Gegen jede Gewalt! Für Differenzierung, für Menschlichkeit

14. Februar 2025

Nicht einmal einen Tag nach dem furchtbaren Angriff auf die ver.di-Streikversammlung in München fehlen die richtigen Worte. Doch es bleibt kaum Zeit, das Geschehene zu verarbeiten oder in Ruhe um die richtigen Worte zu ringen. Die politische Debatte nimmt keine Rücksicht und wenn wir uns nicht zu Wort melden, bestimmen andere die Diskussion.

Am 13. Februar raste ein 24-Jähriger mit Absicht in eine sich fortbewegende Versammlung. Die Demonstrierenden waren unsere Kolleg:innen, die für bessere Arbeitsbedingungen, höhere Löhne und die Anerkennung der öffentlichen Daseinsvorsorge kämpfen. Sie wurden in ihrem grundgesetzlich verankerten Recht auf Versammlung brutal und mit unvorstellbarer Gewalt verletzt. Viele erlitten körperliche, fast alle psychische Verletzungen. Die Tat muss verurteilt werden – ohne Kompromisse und ohne Wenn und Aber!

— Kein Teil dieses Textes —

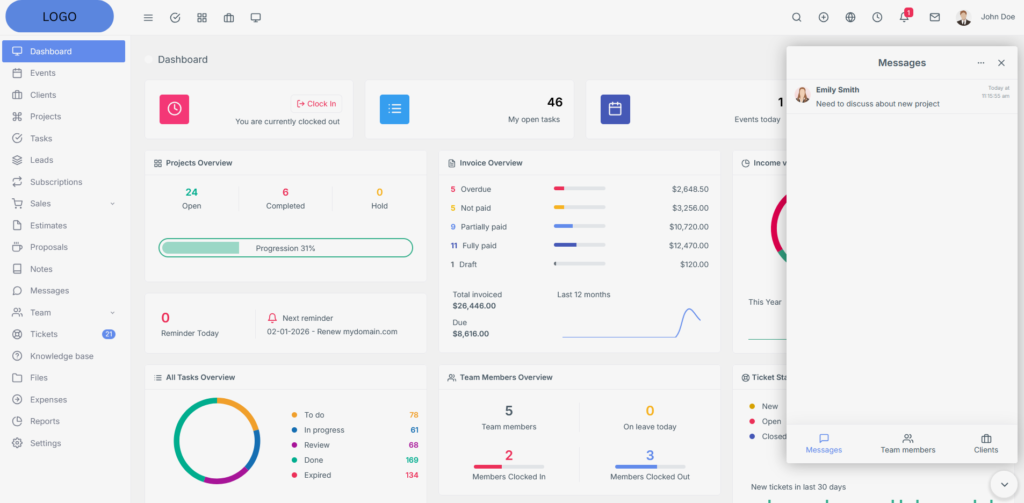The image size is (1024, 503).
Task: Open the Messages panel three-dot options
Action: coord(981,63)
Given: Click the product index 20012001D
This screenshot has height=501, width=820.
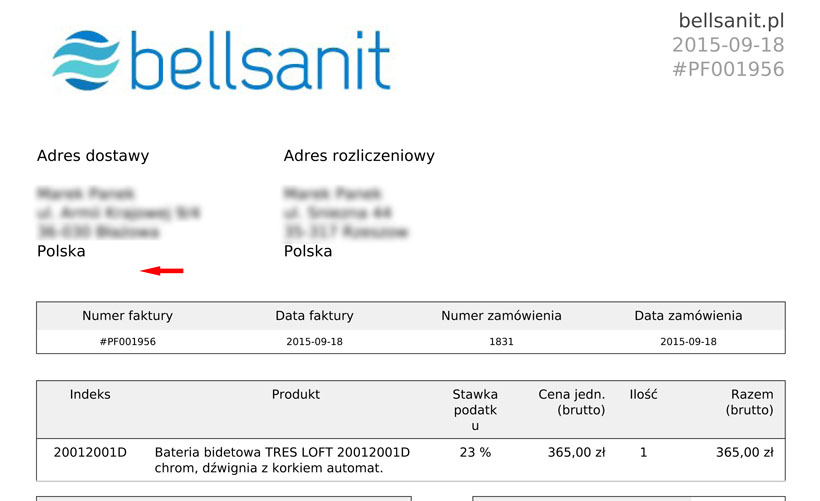Looking at the screenshot, I should point(90,452).
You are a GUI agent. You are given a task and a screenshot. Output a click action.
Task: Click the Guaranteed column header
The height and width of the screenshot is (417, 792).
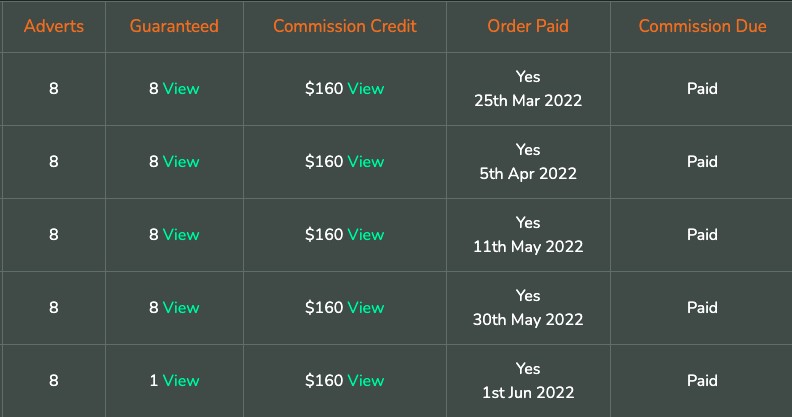(x=174, y=26)
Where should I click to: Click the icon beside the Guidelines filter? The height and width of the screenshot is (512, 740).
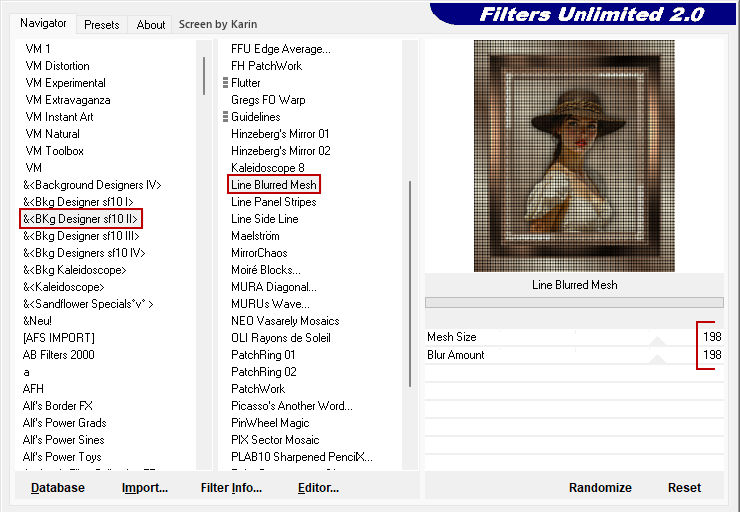(x=226, y=117)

Keine zehn Stunden nach der Tat versammelten sich Kolleg:innen erneut, diesmal am Odeonsplatz – nicht nur aus Trauer, sondern um sich gegen eine zweite Attacke zu wehren: die politische Instrumentalisierung der Tat. Diejenigen, die Opfer der Gewalt wurden, wollen nicht auch noch Opfer der Debatte werden. Es war eine eindrucksvolle Kundgebung. Die Streikenden arbeiten in Bereichen, in denen viele Menschen mit Migrationshintergrund beschäftigt sind. Einige hatten sich noch am Wochenende zuvor bei der großen Demo auf der Theresienwiese, deren Bilder um die Welt gingen, für eine offene Gesellschaft eingesetzt. Ihre Botschaft ist klar: Gewerkschaften stehen füreinander ein. Egal welche Herkunft, Hautfarbe oder Sprache – wir sind vor allem Kolleg:innen.

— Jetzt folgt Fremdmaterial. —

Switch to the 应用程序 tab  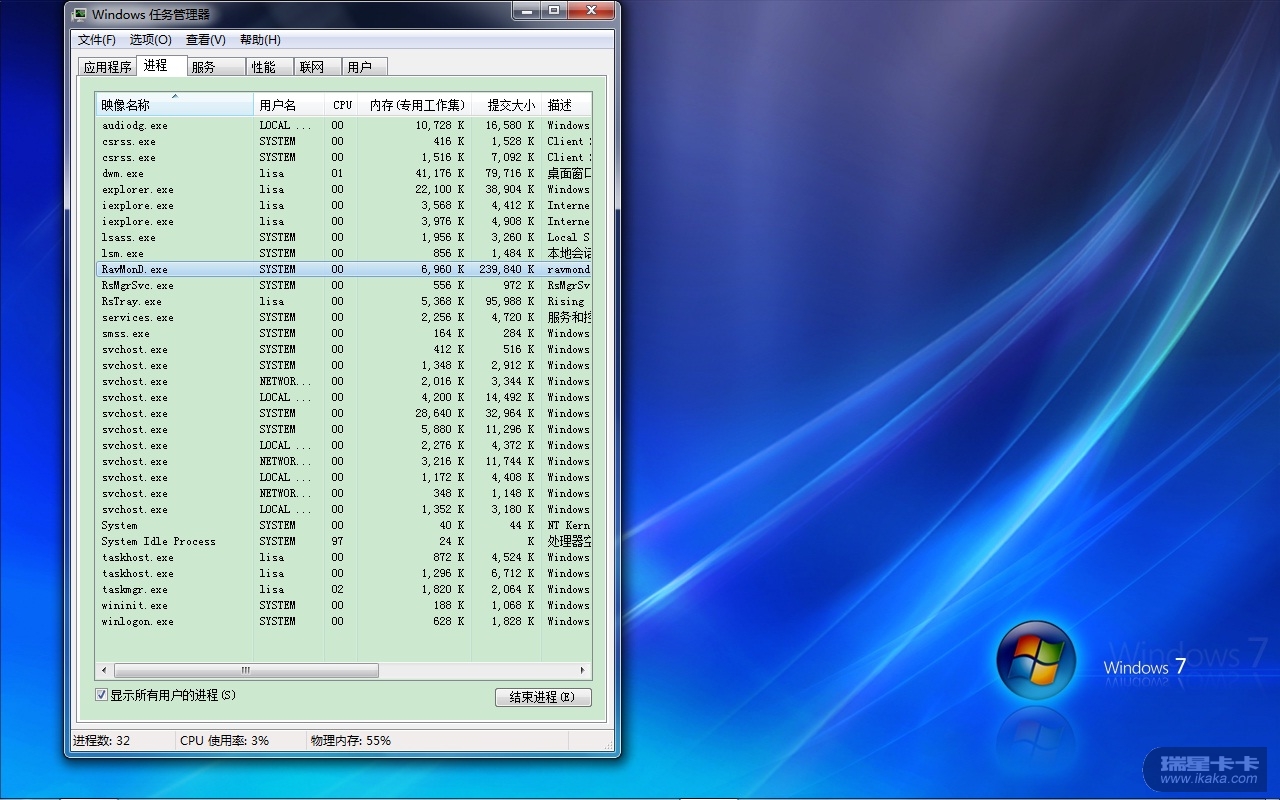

In die Trauer mischt sich Wut. Wut auf Politiker, die ohne Ermittlungsergebnisse Konsequenzen fordern und eine Verschärfung der Migrationspolitik propagieren. Auch unser Bundeskanzler und mein Parteigenosse Olaf Scholz stellte sich vorschnell hin und sagte, der Täter werde das Land verlassen müssen. Auch er ist bei der Wut mitgemeint. Wo bleibt die Rechtsstaatlichkeit? Diese Wut ist berechtigt und keine Naivität. Wir müssen ganz klar sein:

Ja, wir brauchen harte Strafen für solche Gewalttaten und ja, die Täter müssen ohne Rücksicht auf ihre Herkunft eine harte Strafe erfahren. Dem aktuellen Ermittlungsstand zufolge handelt es sich um einen islamistischen Anschlag. Deshalb ganz deutlich: Nein, Islamismus und religiöser Extremismus haben in unserer Gesellschaft keinen Platz. Und ja, die politische Linke muss Islamismus entschiedener bekämpfen und mehr als bisher klare Worte finden. Wir dürfen nicht aus Angst vor rassistischen Debatten islamistische Gewalt nicht benennen.

Die richtige Debatte ist eine Debatte über mehr Integration, mehr Prävention aber auch: den Sicherheitsbehörden mit Augenmaß die nötigen Befugnisse zu geben, um islamistischen Terror genauso wie Rechtsterrorismus zu verhindern.

Entschiedenheit braucht Differenzierung. Wir müssen klar trennen zwischen der Gefahr, die von einer kleinen Zahl extremistischer Täter ausgeht, und dem Schutz grundlegender Menschenrechte, die für alle gelten – übrigens auch für diejenigen, die abscheuliche Taten begehen. Wer pauschal den Islam aus Deutschland ausschließt oder behauptet, die Migration sei unser größtes Problem, betreibt das Geschäft der Rechten. Die Maßnahmen, die eine Woche vor der Bundestagswahl diskutiert werden, zielen nicht auf Sicherheit ab, sondern auf Stimmungsmache. Sie lösen die Ängste und Sorgen der Menschen nicht, sondern verstärken sie.

Deshalb ist es wichtiger denn je, eine klare und deutliche Sprache zu finden wenn immer mehr und lauter geschrien wird: Viele, die zu uns fliehen, entfliehen genau jener Gewalt, die einige wenige auch bei uns verbreiten. Wir stellen uns gegen die Gewalt, nicht gegen Schutzsuchende. Auch wenn diese Botschaft inmitten von Hetze und Geschrei untergeht, bleibt sie essenziell. Wir müssen sie immer wieder wiederholen.

München wird sich weiter wehren – gegen die Instrumentalisierung dieser Tat, gegen Islamismus und gegen Spaltung unserer Gesellschaft. Und München wird offen bleiben für alle, die Schutz brauchen. Es ist die Idee der Gewerkschaften, auch meiner Gewerkschaft, dass wir zusammenstehen. Solidarität braucht es vor allen in dunklen Zeiten und diese dunklen Zeiten sind jetzt.